Captain Ameribear has a treasure map that Nick Furry gave to him. Bucky doesn’t have a Nick Fury bear, so that part was played by a sweater that had missed Bucky’s clothes hamper and ended up on the floor.

Now all the Bearvengers are on a treasure hunt except for Bucky Bear because he’s still osmosing his honey. Anyway, Bucky Bear wasn’t sure he wanted to play when JARVIS was watching. Not that JARVIS isn’t always watching, but usually nobody mentions it right before Bucky plays with his bears. Bucky Bear insists that he does not have stage fright; he just likes his privacy. And he can’t rush his lunch or he’ll get a bearly ache.

“That’s the last of the pirates,” Falcon Bear says. The treasure was guarded by ghost pirates, which are even more dangerous than regular pirates, both because swords go right through them and because they can make themselves look friendly instead of ghosty and pirate-y. For half of the treasure hunt the ghost pirates were searching right alongside the Bearvengers, and none of the bears had any idea they were bad. If it weren’t for Iron Bear and War Machine Bear and their anti-ghost repulsor settings, the Bearvengers wouldn’t have stood a chance.
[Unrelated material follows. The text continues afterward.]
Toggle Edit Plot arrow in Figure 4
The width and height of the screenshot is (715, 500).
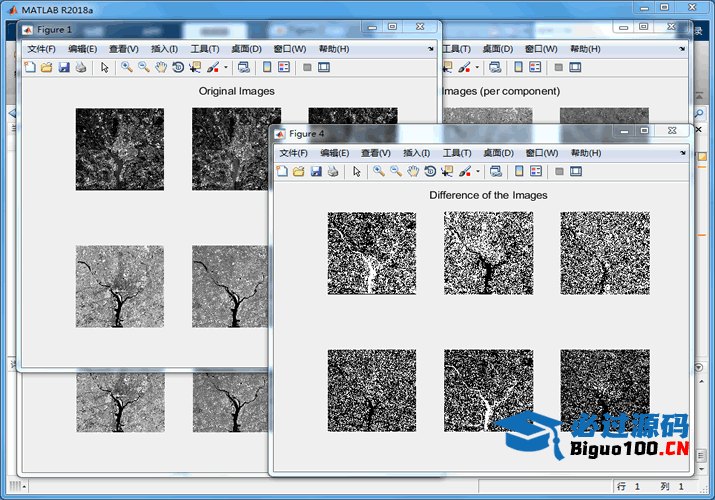[357, 172]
Captain Ameribear orders War Machine Bear to the front of the group, and Iron Bear to the back. The treasure chest is just up ahead, but he’s not taking any chances that the ghost pirates could recover from the repulsors.

“The treasure room’s full of gold,” Bucky explains as the bears gape in the doorway. “It’s really deep, it goes up to everybody’s knees.” There are jewels mixed in with the gold too, and other things like crowns and scepters and timeless pottery. Hawkbear tries to backstroke through it, but he’s not doing very well. “There’s a big chest in the middle of the room. It’s as big as a bear.”

“It’s locked,” Falcon Bear points out. There’s a big, thick metal lock holding the treasure chest shut. It’s as big as a bear’s paw.

“I can break it with my shield.” Captain Ameribear lifts his arms up, getting ready to swing.

“Wait!” Bear Widow says. “What if opening the chest sets off a trap?”

“Rhodey and I can fly it out of here,” Iron Bear offers.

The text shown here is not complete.